GIVEN RECORDS

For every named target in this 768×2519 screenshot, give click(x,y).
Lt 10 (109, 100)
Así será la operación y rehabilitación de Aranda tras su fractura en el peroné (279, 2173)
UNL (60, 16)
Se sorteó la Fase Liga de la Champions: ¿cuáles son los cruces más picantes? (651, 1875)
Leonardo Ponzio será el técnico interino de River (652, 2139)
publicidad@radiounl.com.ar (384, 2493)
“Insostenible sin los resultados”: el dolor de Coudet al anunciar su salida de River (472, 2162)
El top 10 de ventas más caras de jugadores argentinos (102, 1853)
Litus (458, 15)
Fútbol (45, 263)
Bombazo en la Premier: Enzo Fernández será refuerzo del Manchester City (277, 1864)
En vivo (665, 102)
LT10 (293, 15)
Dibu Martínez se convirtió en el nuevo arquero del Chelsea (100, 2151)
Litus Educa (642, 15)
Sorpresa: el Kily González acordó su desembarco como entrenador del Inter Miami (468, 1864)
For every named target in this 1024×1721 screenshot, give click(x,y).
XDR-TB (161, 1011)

WHAT THIS TASK INVOLVES
Go through the records above and, whenever a line includes the word "será", copy it.

OUTPUT FOR THIS TASK
Así será la operación y rehabilitación de Aranda tras su fractura en el peroné (279, 2173)
Leonardo Ponzio será el técnico interino de River (652, 2139)
Bombazo en la Premier: Enzo Fernández será refuerzo del Manchester City (277, 1864)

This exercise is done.